**** Excerpted data

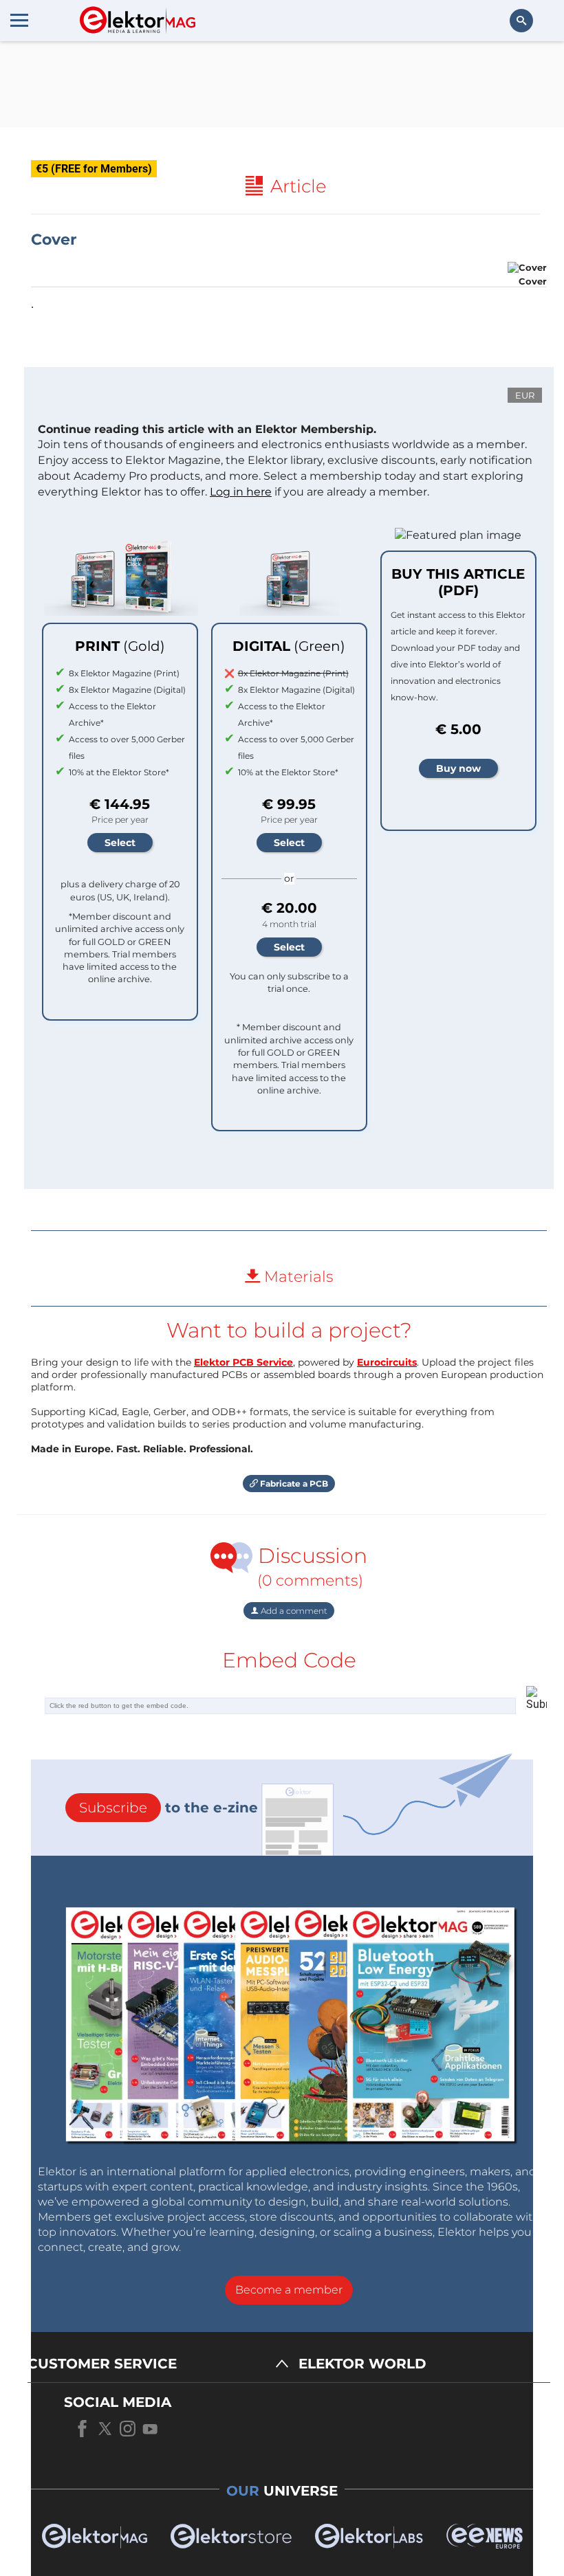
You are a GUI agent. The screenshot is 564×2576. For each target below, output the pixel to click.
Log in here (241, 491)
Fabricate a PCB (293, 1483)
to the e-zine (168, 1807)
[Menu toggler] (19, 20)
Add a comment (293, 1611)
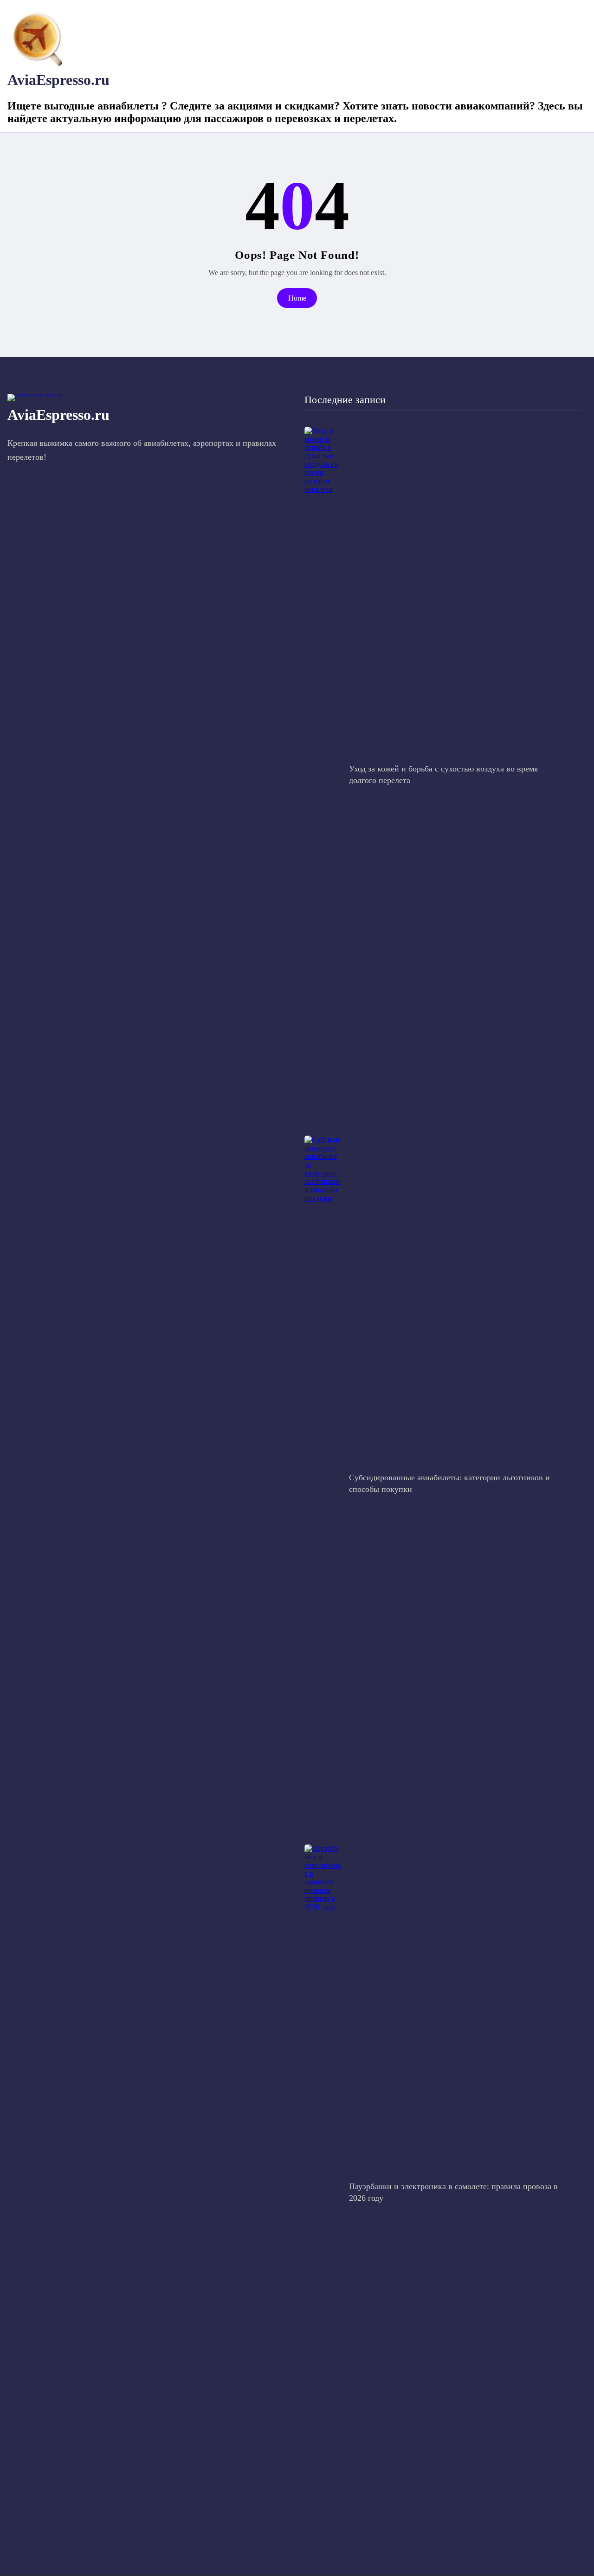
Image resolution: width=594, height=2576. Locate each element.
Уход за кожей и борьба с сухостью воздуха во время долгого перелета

********

> What this task involves: All that's required is the material above repeated exactly, minus any picture.

> Solution for this exercise:
You are a GUI agent. The screenshot is 564×2576. For each target below, output the pixel to click.
Log in here (241, 491)
Fabricate a PCB (293, 1483)
to the e-zine (168, 1807)
[Menu toggler] (19, 20)
Add a comment (293, 1611)
Image resolution: width=594, height=2576. Locate each element.
Уход за кожей и борьба с сухостью воздуха во время долгого перелета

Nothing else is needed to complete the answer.